La parole se libère, les filles s’en mêlent !

Le petit bruit de fond autour du harcèlement de rue sur les blogues, les réseaux sociaux et certains webzines apporte un vent de fraîcheur dans le mouvement féministe. Oui, les contours sont plus flous, oui le vocabulaire est moins étudié, certains concepts ne font pas partie du corpus de base, et ce ne sera peut-être jamais le cas. Mais ces jeunes femmes (et hommes) qui envoient leurs témoignages, dessinent des BD humoristiques, en publient ou qui éditent des sacs contre le harcèlement de rue, s’inscrivent, consciemment ou non, dans la lignée des mouvements féministes. Certain-es de leurs lectrices-eurs rejoignent ou soutiennent des collectifs et associations. Les formes ont changé mais le principe qui mène à l’engagement reste identique. Une parole se libère, cela fait prendre conscience qu’un phénomène (ici le harcèlement de rue) n’est pas isolé. Qu’il est dû au sexisme ou à l’homophobie ; qu’il est injuste et que cela peut et doit changer. C’est dans cet engagement collectif que se construisent et s’améliorent les réflexions sur les dominations, l’émancipation ou les théories, passées et à venir, qui permettent d’appuyer nos propos et de penser nos actions. Il s’agit bien d’une prise de conscience féministe. Et qu’elle vienne d’un ras-le-bol, d’une BD, d’un article dans un webzine girly, peu importe. On ne construira certainement pas ce qu’on appelait au 20ème siècle un mouvement de masse. Et alors ? Le vocable harcèlement de rue est aujourd’hui utilisé communément. Le phénomène est reconnu et dénoncé au-delà de cercles militants ou alternatifs. C’est une première victoire. Les pouvoirs publics prennent peu à peu conscience de l’ampleur du problème et acceptent que cette réalité doit changer. C’est une seconde victoire.

La confiance en soi, c’est primordial…

©Morpheen

©Morpheen

Depuis quelques jours un nouveau mot circule au-delà des cercles militants : autodéfense. Notamment avec cette BD très drôle de Morpheen, ou les conseils du Projet Crocodile. Comme le mot harcèlement faisait peur, le mot auto-défense suscite pour l’instant beaucoup de méfiance (c’est violent, ce n’est pas comme ça qu’on éduquera, etc). Nul doute que ce terme, ou un autre moins polémique, sera bientôt utilisé sans complexe. Parce que c’est bien la question que toutes les femmes se posent, même celles qui militent : c’est bien gentil de construire des solutions durables, mais en attendant, comment je réponds, comment j’arrête d’avoir peur, comment je reprends le pouvoir sur moi-même ? C’était le thème de notre première action : des conseils aux victimes et aux témoins. Sur tous les sites d’organisations luttant contre le sexisme ordinaire, ce sont les rubriques les plus lues (et elles sont rédigées par des formatrices-teurs à l’autodéfense).
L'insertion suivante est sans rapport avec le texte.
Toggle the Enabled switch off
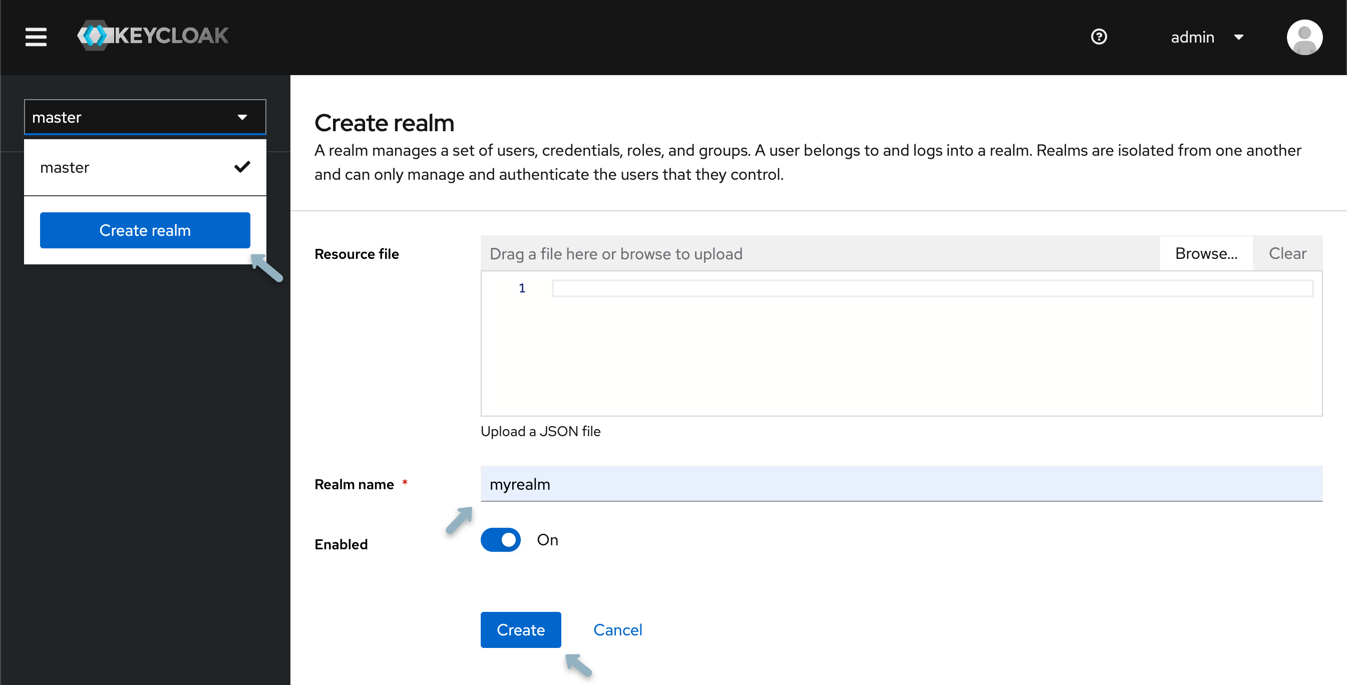This screenshot has width=1347, height=685. [x=500, y=540]
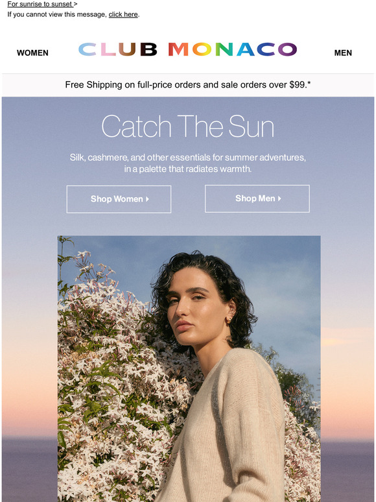Screen dimensions: 376x502
Task: Click the '>' arrow after sunrise to sunset
Action: click(x=75, y=4)
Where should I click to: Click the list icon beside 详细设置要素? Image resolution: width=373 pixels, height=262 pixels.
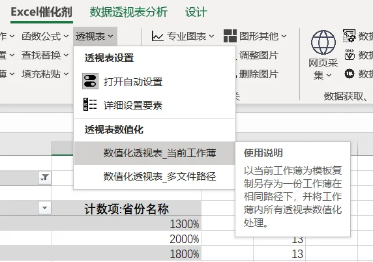[90, 104]
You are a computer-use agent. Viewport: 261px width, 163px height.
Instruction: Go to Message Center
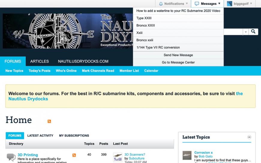pos(178,62)
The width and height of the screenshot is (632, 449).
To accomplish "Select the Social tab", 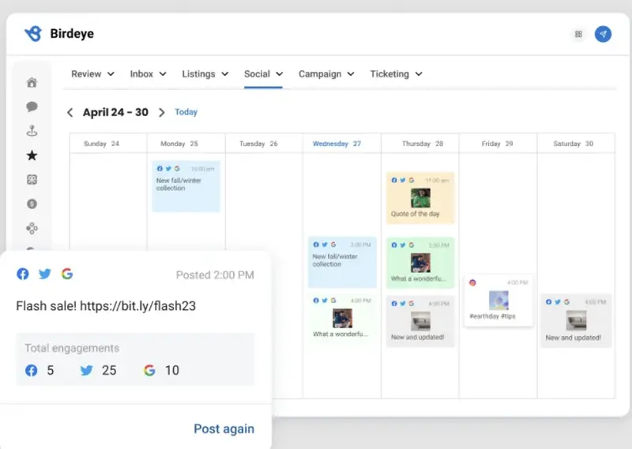I will 263,74.
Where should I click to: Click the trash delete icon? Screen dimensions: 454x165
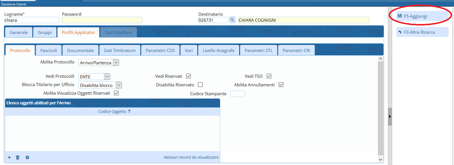click(18, 157)
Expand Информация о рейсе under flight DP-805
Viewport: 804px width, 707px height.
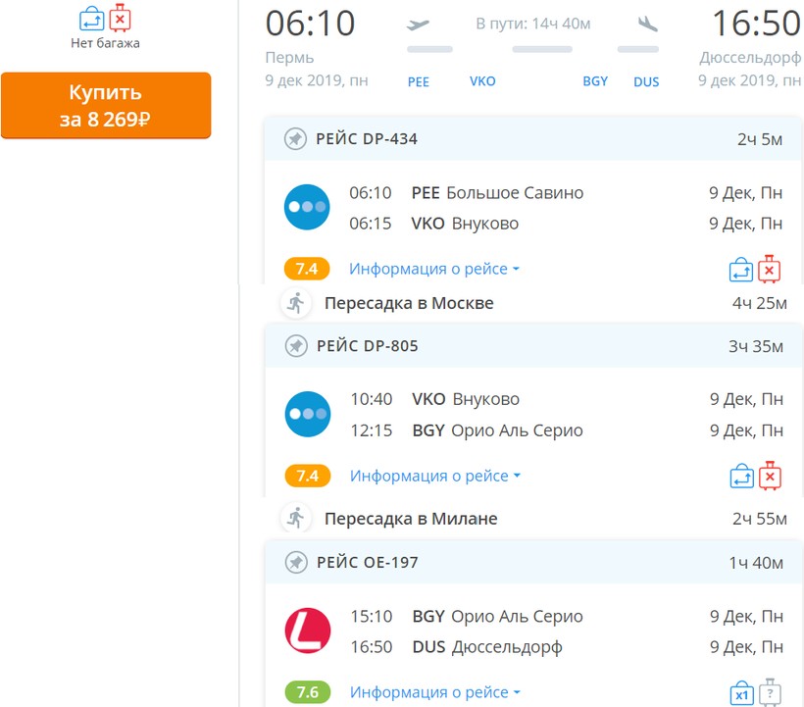(x=434, y=476)
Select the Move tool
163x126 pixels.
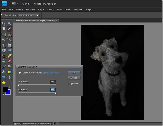pos(4,23)
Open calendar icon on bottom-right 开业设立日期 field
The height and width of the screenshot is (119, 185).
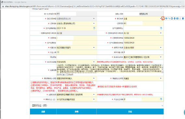[161, 99]
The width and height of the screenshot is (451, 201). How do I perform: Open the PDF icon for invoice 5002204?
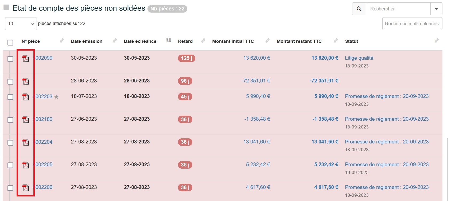[x=25, y=142]
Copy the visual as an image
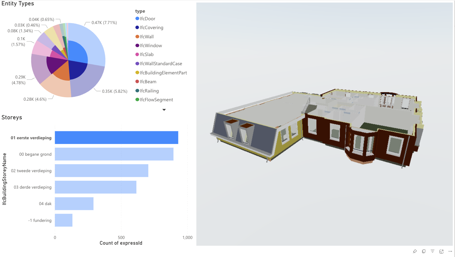This screenshot has height=257, width=455. pos(423,251)
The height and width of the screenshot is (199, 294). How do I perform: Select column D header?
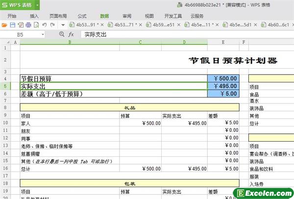click(x=184, y=43)
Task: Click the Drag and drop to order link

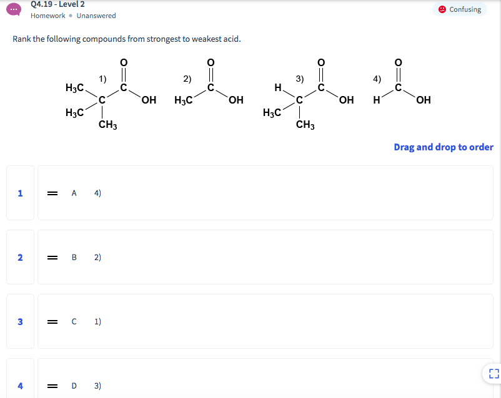Action: point(443,147)
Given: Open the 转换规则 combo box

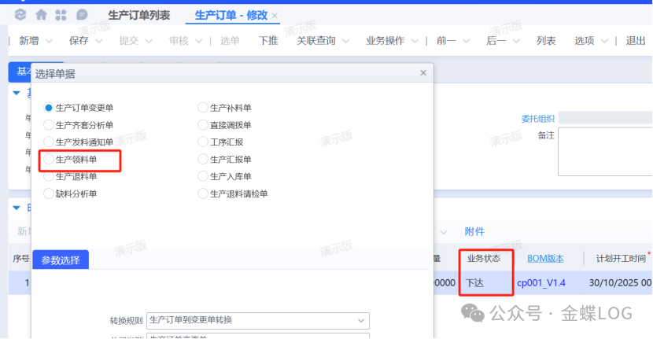Looking at the screenshot, I should 258,320.
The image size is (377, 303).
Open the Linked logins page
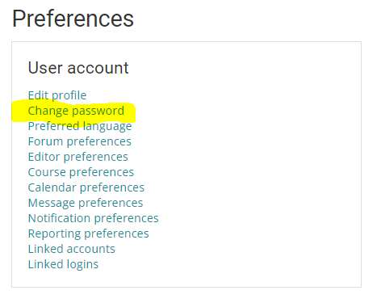63,264
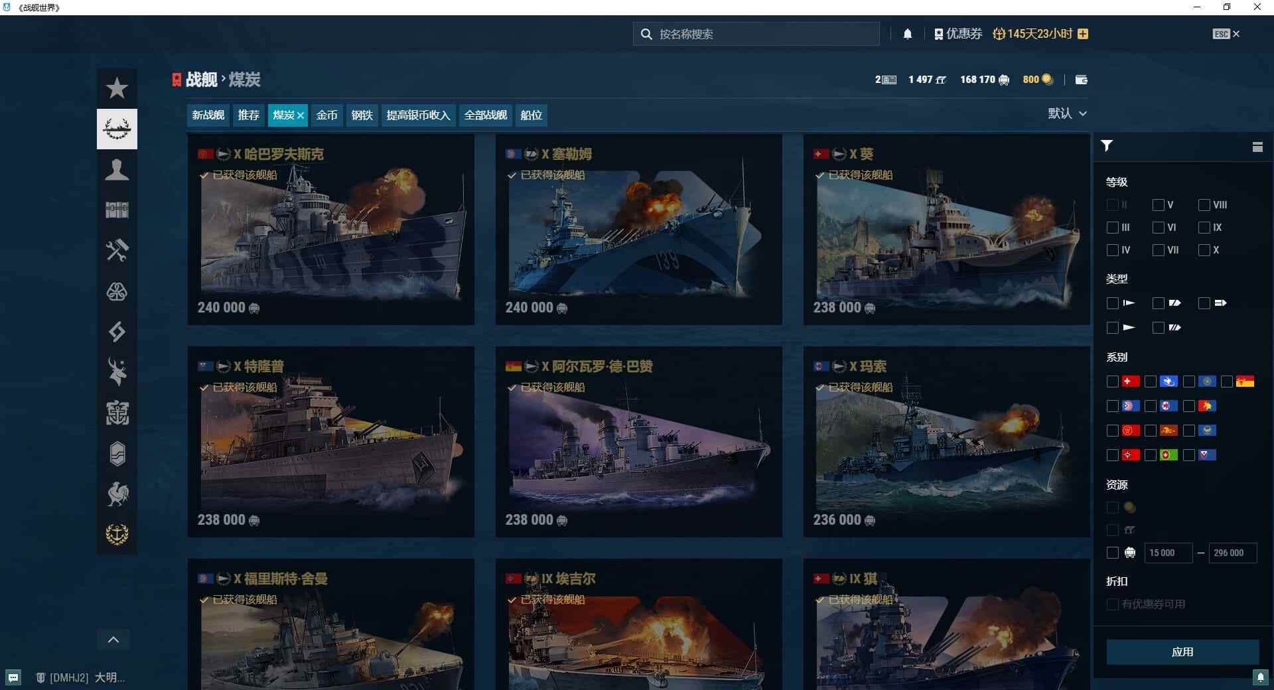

Chaque réponse bien sentie, chaque intervention d’un témoin, sont comme des grains de sable dans les rouages bien huilés de la mécanique sexiste. Savoir se prémunir ou se défendre est indispensable. Et ça fait tellement de bien ! De savoir qu’on a les moyens de répondre (verbalement ou physiquement), de savoir analyser les situations et les remettre dans le contexte plus général du sexisme ordinaire. Cela permet de (re)prendre confiance en soi, d’avoir moins peur. Chacune de ces victoires individuelles participe d’un mouvement plus large. Cependant, cela ne constitue pas une réponse politique qui permettrait de changer les mentalités durablement. Il faut que des initiatives collectives soient prises, conjointement à des volontés politiques fortes. Plus encore que dans d’autres luttes, l’articulation de l’individuel et du collectif est une condition nécessaire à l’efficacité.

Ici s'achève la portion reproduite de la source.